A QUESTION OF CONFIDENCE
BY NEIL TOWNSEND
Grain and oilseed markets have not been boring in 2022/23. In the run-up to spring seeding, the war in Ukraine sparked substantial price increases. Simultaneously, inflation sprang from the embers of the COVID lockdowns and accompanying public policy. Already vulnerable populations faced increased concern about food shortages. Input costs soared due to logistical problems and supply concerns.
Due to the drought of 2021, there was little grain to market by spring 2022. Farmers were somewhat reluctant to advance sales due to uncertainty around markets and production potential. They worried input costs would be difficult to cover and inputs in short supply.

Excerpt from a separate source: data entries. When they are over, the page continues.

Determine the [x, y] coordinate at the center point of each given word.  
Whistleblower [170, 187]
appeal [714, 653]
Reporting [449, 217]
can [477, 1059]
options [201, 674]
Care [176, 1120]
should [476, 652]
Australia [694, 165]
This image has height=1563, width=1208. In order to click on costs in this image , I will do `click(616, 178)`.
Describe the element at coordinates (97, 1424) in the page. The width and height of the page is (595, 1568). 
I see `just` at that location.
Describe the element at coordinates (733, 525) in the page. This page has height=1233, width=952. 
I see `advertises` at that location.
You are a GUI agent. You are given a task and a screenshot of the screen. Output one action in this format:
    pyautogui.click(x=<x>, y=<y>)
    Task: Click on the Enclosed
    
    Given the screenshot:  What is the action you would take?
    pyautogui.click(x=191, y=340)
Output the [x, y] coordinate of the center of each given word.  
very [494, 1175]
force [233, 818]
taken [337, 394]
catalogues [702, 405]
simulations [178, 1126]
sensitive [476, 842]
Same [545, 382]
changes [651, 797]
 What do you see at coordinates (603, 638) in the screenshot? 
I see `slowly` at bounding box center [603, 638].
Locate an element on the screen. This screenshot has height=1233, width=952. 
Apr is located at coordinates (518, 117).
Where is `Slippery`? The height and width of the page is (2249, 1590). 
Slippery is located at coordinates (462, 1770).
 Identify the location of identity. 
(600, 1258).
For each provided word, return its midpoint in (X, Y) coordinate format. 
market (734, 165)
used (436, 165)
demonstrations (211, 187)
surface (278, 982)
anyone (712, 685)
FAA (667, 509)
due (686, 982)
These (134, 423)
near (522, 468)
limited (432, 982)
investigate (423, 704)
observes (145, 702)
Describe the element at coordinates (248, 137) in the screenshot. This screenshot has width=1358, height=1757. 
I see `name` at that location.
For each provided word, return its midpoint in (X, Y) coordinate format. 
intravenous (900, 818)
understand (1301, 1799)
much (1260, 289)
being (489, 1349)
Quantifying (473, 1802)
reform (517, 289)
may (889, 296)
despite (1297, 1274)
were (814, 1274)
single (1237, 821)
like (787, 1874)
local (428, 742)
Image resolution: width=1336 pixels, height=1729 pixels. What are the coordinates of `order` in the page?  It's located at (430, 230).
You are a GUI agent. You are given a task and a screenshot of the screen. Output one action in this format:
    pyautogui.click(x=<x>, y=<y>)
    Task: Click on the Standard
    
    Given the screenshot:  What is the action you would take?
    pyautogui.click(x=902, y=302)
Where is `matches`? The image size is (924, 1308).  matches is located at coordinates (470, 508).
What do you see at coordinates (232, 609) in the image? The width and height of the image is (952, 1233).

Typically, farmers market the crop they have and the one they are about to grow. The business end of farming is somewhat cyclical and since we tend to work within these cycles when marketing grain, marketing capacity is unlikely to change substantially for most farmers. Within these cycles, margins will continue to be gained or lost.
The war in Ukraine has continued and inflationary trends grew through the spring, but by fall 2022, these anxieties waned. In fact, wheat prices reverted to pre-war levels. Input costs were higher, but concern about physical availability diminished.
A relatively successful production sequence in 2022 means farmers still have marketing decisions to make in the remainder of 2022/23. Now, they are preparing for 2023 seeding and the subsequent 2023/24 marketing year. The war continues and inflation remains relatively untamed. What decisions should farmers make?
Typically, western Canadian crops have an 18-month marketing window. With the commencement of harvest on Aug. 1, farmers have roughly six months prior to the start of the marketing year in which to find the best forward contracting prices for a particular commodity. Any portion of the crop unpriced after this date will be sold throughout the marketing year at the mercy of current market forces. Will farmers be more reluctant to carry a higher percentage of uncontracted crop into the current marketing year? Each farmer has a unique risk profile upon which to base such decisions.
Farmers are overwhelmingly reluctant to carry any portion of their crop forward into a second marketing year and there is no indication they are stretching their standard 18-month windows.
Forward pricing on inputs such as diesel, fertilizer and chemicals will remain an option for farmers. In certain circumstances, if prices seem favourable, farmers can purchase forward input needs well in advance of utilization. However, price direction often changes—as the saying goes, the cure for high prices is high prices. Risk management dictates incremental buying of inputs as it does the incremental selling of the crop. The purchase of inputs ahead of potential shortage of supply is the exception to this rule.
In the end, the market corrected. Yes, commodity prices were somewhat higher, but also maintained in a relatively high channel. Farmers are confident they can purchase inputs at a workable price and receive positive return on investment or break even at worst.
However, there’s a bigger question. Will farmers view current prices as justifying an increase in the percentage of the crop they sell forward? The current market is inverted to today’s prices. This means lower prices are potentially on the horizon. It also encourages advancement of sales to prevent further slippage. But with fresh memories of drought and elevated uncertainty in markets, the decision to make larger-than-normal sales is not easy. More likely, farmers will sell roughly the usual 30 per cent of their expected crop prior to harvest.
Neil Townsend is chief market analyst with FarmLink Marketing Solutions.